I was grazing on unhurried thoughts, just ripples of ideas and dreams.

“Did you see that?” Rudy blurted out.

“See what?”

“That guy! I just saw a guy walking alongside a weary looking burro dragging a miniature red covered wagon. I gotta turn around.”

“Hi folks, how you doing?” He extended a hoof like hand, weathered as paws, “I’m Howard West.” Howard was outdoor fit; sunglasses, hat, boots, and evenly tanned skin.

“Hi, I’m Rudy, and that’s LouLou.”

“Hi LouLou,” he shook like a city man with hardened hard-labor hands.

"This is some way of traveling. What are you doing?”

“I’m on a book tour, The Quicksilver Key Book Tour.

I caught my laughter when I noticed his educated aura; that veil of disguise we think fools everyone.      

“It’s about the history, the lost history — the West in particular and how the government accrues the investment of the rancher, and the universe. If you read my books you’ll see….”

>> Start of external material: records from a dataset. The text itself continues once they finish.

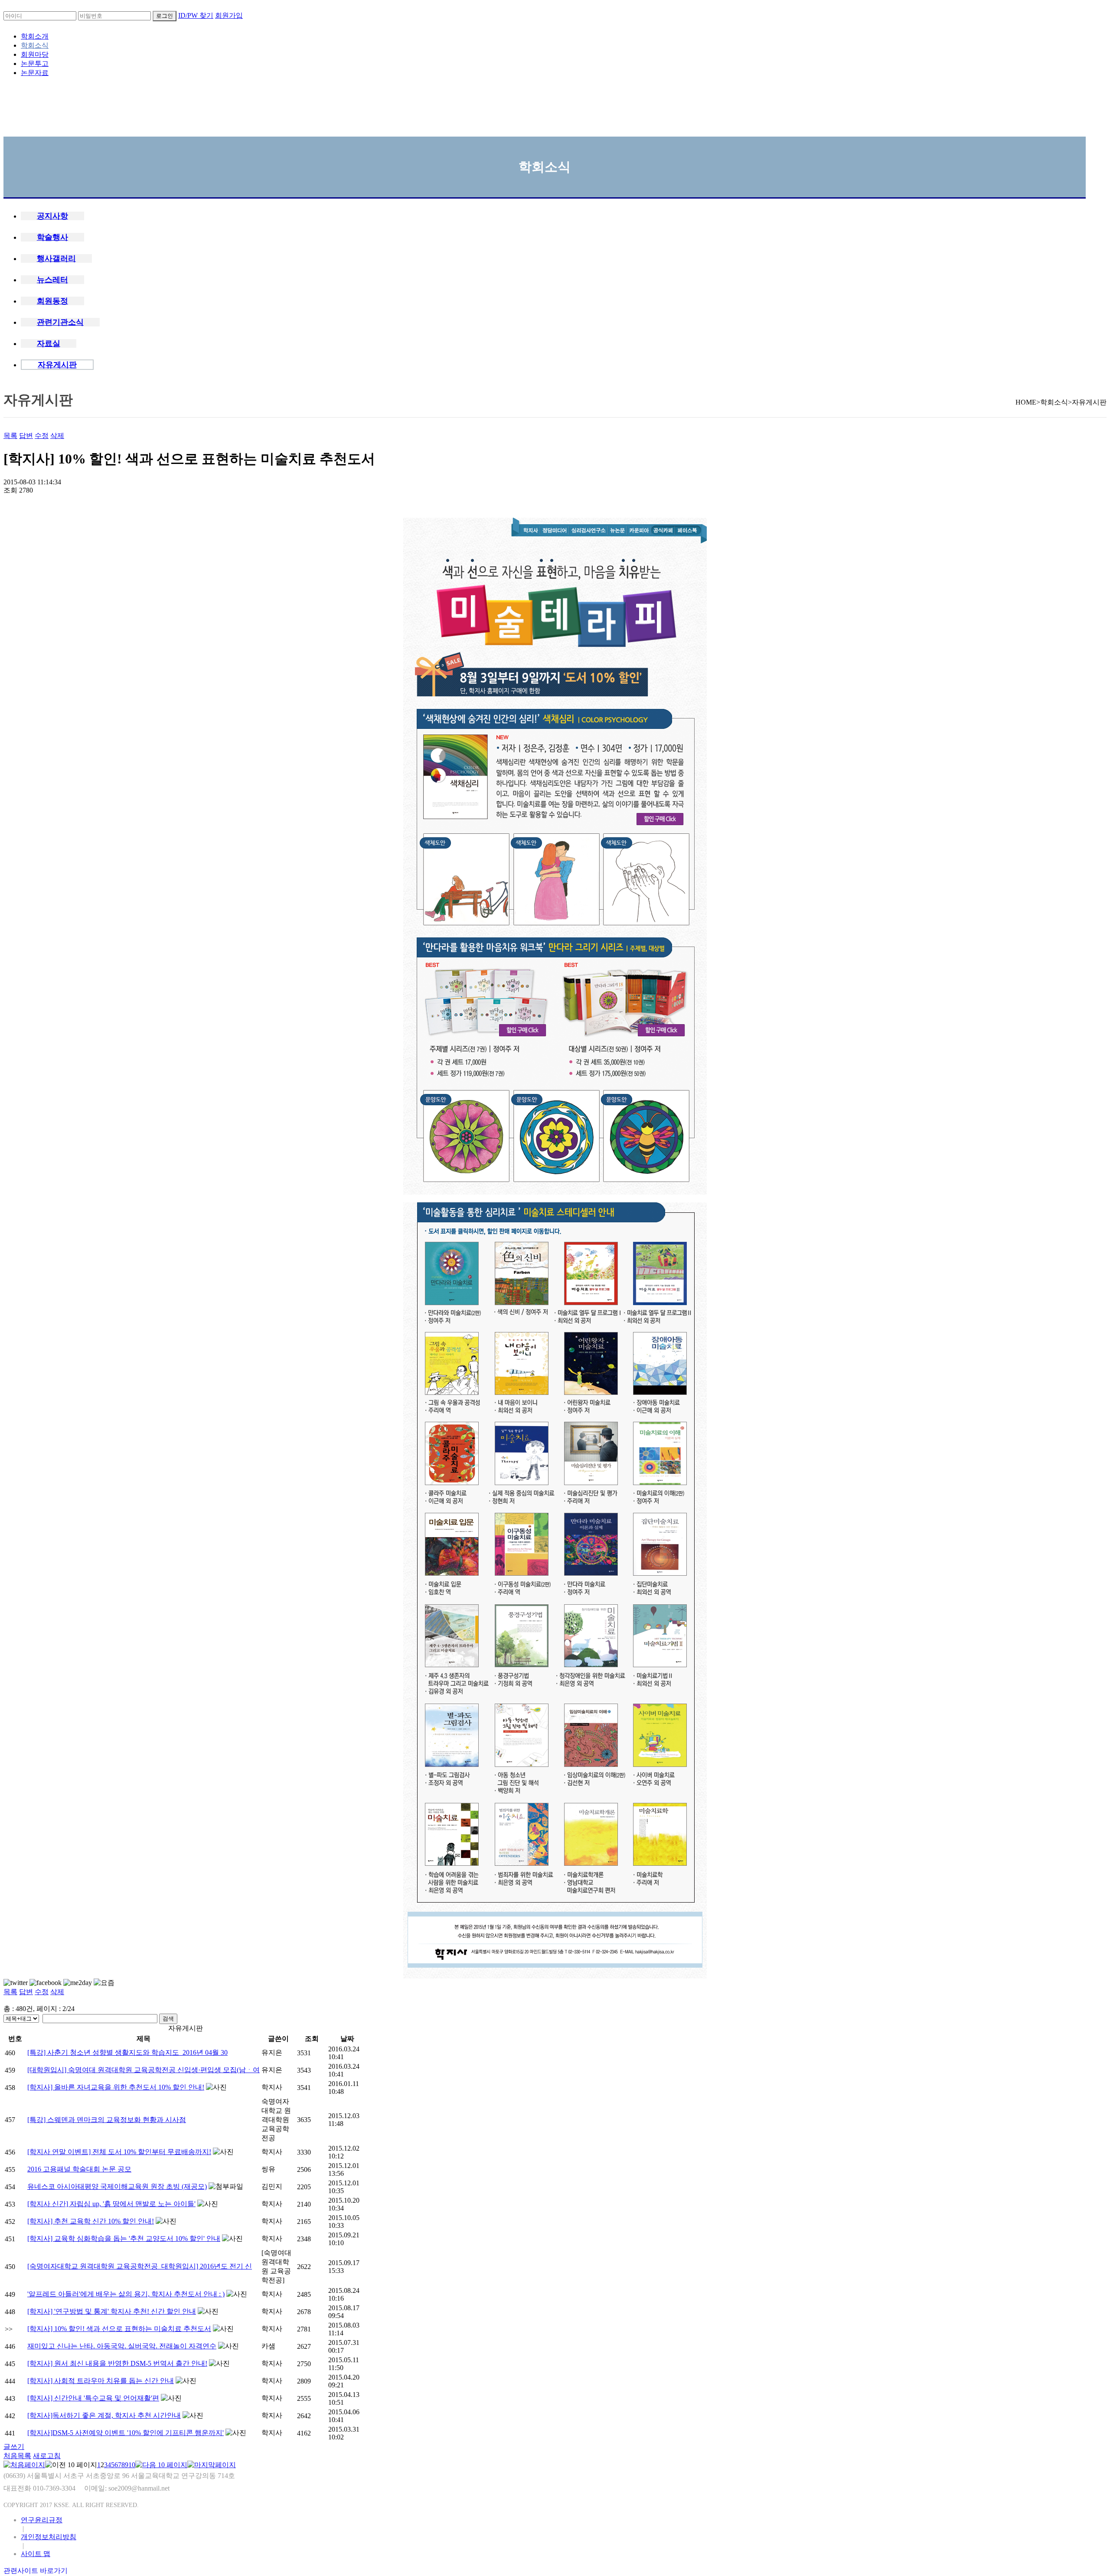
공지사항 (52, 216)
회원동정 (52, 301)
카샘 (268, 2346)
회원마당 (35, 54)
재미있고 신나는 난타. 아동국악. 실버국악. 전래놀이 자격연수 (121, 2346)
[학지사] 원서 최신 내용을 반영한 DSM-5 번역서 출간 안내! (117, 2363)
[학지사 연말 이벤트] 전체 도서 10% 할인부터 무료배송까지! (119, 2151)
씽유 (268, 2169)
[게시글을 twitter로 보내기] (15, 1983)
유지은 (271, 2052)
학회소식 (35, 45)
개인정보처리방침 (48, 2536)
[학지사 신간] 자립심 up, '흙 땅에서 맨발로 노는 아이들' (111, 2203)
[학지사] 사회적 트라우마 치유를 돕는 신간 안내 (100, 2380)
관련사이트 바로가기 (35, 2570)
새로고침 (47, 2455)
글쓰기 (13, 2446)
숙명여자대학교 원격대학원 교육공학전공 (276, 2120)
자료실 (48, 343)
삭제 (57, 435)
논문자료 (35, 72)
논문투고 (35, 63)
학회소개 (35, 36)
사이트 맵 (35, 2553)
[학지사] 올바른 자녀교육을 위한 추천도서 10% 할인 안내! (115, 2087)
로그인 (164, 16)
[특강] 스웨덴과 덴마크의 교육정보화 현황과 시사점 (106, 2119)
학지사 (271, 2087)
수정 (42, 435)
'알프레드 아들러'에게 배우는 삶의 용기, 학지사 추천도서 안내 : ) (126, 2294)
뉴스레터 (52, 279)
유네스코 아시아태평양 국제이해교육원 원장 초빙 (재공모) (117, 2186)
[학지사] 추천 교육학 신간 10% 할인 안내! (90, 2221)
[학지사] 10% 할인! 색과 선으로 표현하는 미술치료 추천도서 (119, 2328)
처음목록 (17, 2455)
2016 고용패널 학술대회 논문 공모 (79, 2169)
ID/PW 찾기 (195, 15)
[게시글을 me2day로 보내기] (77, 1983)
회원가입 (229, 15)
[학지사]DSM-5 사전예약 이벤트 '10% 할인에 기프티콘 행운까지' (125, 2432)
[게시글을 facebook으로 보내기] (45, 1983)
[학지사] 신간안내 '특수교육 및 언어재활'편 (93, 2398)
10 (131, 2464)
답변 (26, 435)
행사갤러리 (56, 258)
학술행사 (52, 237)
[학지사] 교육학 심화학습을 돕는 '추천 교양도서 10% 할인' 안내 (123, 2238)
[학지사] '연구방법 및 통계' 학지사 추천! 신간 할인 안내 (111, 2311)
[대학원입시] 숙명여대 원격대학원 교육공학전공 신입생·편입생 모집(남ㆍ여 (143, 2069)
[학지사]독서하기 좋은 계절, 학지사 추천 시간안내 (104, 2415)
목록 (10, 435)
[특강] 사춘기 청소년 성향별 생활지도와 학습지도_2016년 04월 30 (127, 2052)
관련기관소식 (60, 322)
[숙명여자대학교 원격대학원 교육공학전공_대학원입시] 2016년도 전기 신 (139, 2266)
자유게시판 (57, 364)
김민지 (271, 2186)
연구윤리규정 (41, 2520)
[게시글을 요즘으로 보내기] (104, 1983)
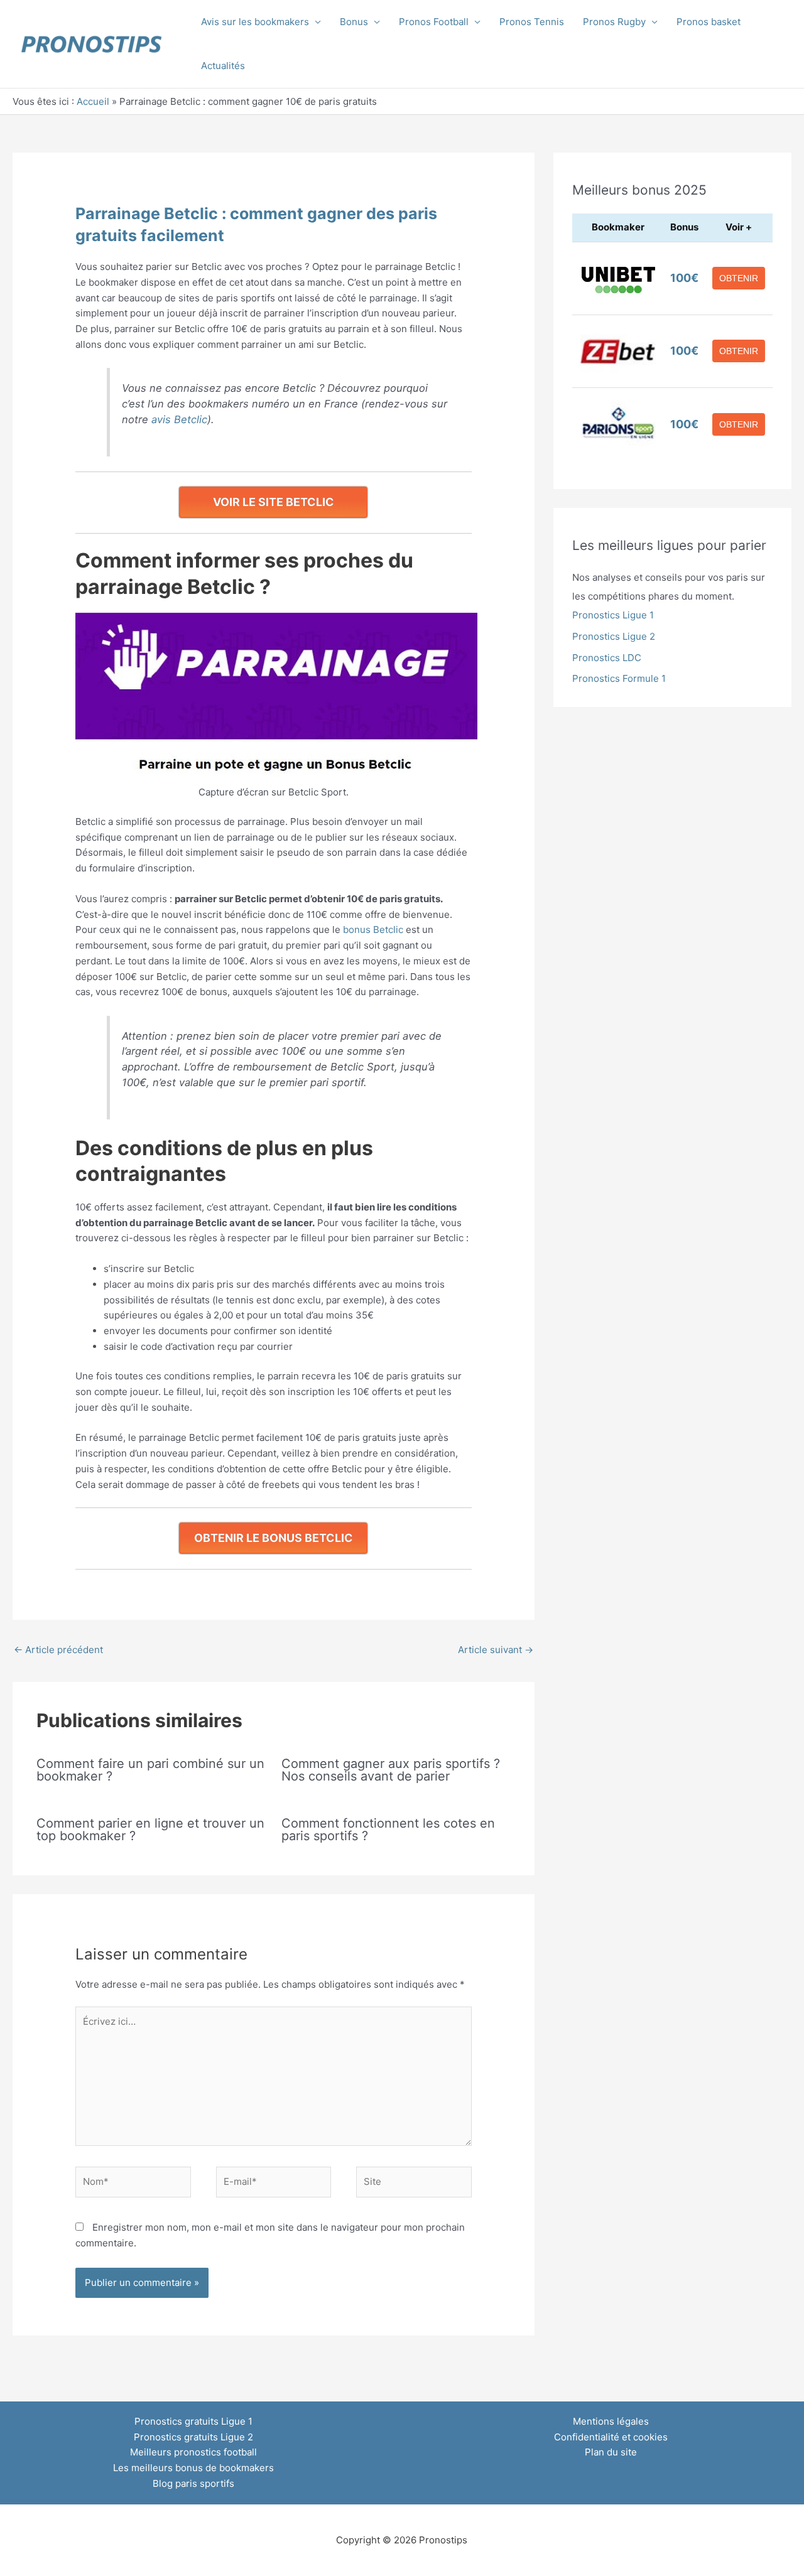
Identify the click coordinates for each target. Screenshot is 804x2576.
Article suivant (495, 1650)
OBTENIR (738, 278)
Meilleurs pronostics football (193, 2452)
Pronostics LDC (606, 658)
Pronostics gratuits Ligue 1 (193, 2421)
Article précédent (58, 1650)
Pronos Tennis (531, 22)
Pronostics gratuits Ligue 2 (193, 2437)
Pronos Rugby (614, 22)
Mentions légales (611, 2421)
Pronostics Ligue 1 (613, 615)
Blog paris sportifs (193, 2483)
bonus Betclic (373, 929)
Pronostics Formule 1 (619, 678)
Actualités (223, 66)
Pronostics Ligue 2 (613, 636)
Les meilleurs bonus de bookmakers (193, 2468)
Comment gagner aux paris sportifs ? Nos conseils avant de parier (390, 1770)
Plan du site (611, 2452)
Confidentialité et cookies (611, 2437)
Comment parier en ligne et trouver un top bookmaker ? (150, 1829)
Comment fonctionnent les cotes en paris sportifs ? (388, 1829)
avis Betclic (179, 419)
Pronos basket (708, 22)
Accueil (93, 101)
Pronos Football (434, 22)
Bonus (354, 22)
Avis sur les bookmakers (255, 22)
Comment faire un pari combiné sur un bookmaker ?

I was petting the dog, a friendly furry mixed breed, and Howard was now blending Rudy in his claw, with this rockabilly wisdom that I didn’t understand.

“How far are you going today Howard?” Rudy asked.

“I do about 10 or 12 miles a day. Whenever I feel like stopping, I just pull over. You been down to the Dunes yet?”

“Where’s that?” Rudy was keenly addressing the wagon, it’s wheels, and accessories, but only I knew that.

“Down the road. Now, those kids have money. They ride dune buggies that sell for anywhere from $5,000 to $75,000! They took me on a ride.”

 “Wow! Hey do you have any power source?”

 “Sure do. See this — jets up the whole works, laptop,

lights, even my stove.  Let me show you.”

I tinkered with the bell around the donkey, I came to find out was named Blue Pegasus, and watched Howard lead Rudy to the watering hold.

" … and the government rules consciousness … by defining the distinct differentiation of the classes…”

I was about to interrupt when another car passed by, and Howard was distracted by the prospect of a purchase.

“Howard, you’re the coolest! I love what your doing, man. I wish I could do it.” Rudy shook his hand.

“Everyone has a book.”

We drove past the sand dunes, and all that bleached rolling sand smooth as pressed sheets, jolted my mind like a wrench.